European Earnings Surprises Lag in Second Quarter Scorecard

  • 56% of European firms have beaten estimates so far in 2Q
  • Earnings growth largely driven by energy and materials sector

What Investors Are Learning From 2Q Earnings

Almost half way into the second-quarter earnings season, analysts’ optimism over the rebound in European stocks is being dented.

Of the 44 percent of companies in the Stoxx Europe 600 Index that have so far reported, 56 percent beat earnings-per-share estimates, down from 66 percent in the first quarter, strategists at JPMorgan Chase & Co. including Emmanuel Cau and Mislav Matejka said in a research note.

The lag is prompting analysts to revise down earnings estimates which had been boosted by a sharp rebound in profits in the first quarter. The smaller percentage of beats in Europe is mainly due to the stronger euro weighing on exporters and “more elevated consensus expectations versus the U.S.,” the JPMorgan strategists wrote.

Analysts expect earnings growth of about 13 percent this year in Europe, according to data compiled by Bloomberg, down from about 14 percent at the beginning of June.
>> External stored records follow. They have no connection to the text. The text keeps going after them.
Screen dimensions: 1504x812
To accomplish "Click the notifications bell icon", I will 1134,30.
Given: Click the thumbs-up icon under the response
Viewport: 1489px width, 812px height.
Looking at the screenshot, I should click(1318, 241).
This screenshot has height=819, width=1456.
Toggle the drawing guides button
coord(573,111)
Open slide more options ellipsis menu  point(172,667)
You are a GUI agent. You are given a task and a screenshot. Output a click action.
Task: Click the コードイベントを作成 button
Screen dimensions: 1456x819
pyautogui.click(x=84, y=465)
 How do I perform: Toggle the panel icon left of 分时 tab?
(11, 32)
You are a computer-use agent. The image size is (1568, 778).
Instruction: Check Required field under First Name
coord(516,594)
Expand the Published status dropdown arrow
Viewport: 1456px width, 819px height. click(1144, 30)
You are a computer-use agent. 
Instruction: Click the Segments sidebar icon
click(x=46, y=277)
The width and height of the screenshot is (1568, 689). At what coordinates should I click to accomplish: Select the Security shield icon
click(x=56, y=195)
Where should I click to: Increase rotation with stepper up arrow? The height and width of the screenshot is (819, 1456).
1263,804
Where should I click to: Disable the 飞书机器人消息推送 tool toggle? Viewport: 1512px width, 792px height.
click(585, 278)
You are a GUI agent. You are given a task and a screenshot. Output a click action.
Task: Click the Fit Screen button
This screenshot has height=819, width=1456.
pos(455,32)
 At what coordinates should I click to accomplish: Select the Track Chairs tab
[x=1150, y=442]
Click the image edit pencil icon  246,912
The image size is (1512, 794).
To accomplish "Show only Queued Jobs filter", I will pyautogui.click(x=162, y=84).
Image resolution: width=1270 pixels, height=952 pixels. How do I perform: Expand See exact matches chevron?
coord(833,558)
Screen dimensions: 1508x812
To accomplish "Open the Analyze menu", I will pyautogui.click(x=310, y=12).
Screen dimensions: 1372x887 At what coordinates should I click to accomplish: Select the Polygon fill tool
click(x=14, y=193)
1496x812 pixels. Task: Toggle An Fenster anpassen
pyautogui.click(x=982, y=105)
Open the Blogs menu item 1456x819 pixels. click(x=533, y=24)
Still, so far European firms have reported EPS growth of 16 percent from the year earlier period, which is 3 percent ahead of expectations, according to JPMorgan. That compares with earnings 5 percent above analyst estimates in the U.S. When you strip out the energy sector, which has largely driven growth in Europe, the number falls to just 7 percent, the strategists said. 

No Drag

Weakness in European earnings revisions is not necessarily a negative for the market, strategists at Credit Suisse Group AG including Andrew Garthwaite said in a research note. Revisions would need to fall much further to become a drag on stocks, they wrote.

Still, “overall earnings revisions in Europe are very closely following the euro trade-weighted index, which implies modest further downgrades,” they said.

Investors have poured a net $71 billion into European equity funds this year, almost fully recovering last year’s withdrawals, Jefferies LLC said in a research note citing EPFR Global data. Last week’s inflow of $4.7 billion was the 33rd consecutive week of net purchases, according to the data. Europe’s Stoxx 600 index has risen almost 5 percent in 2017, but is about 5 percent lower than its year-to-date high in May.

U.S. companies are faring better. So far, 78 percent of S&P 500 companies have beaten earnings expectations. All sectors have shown positive earnings growth this quarter, according to JPMorgan.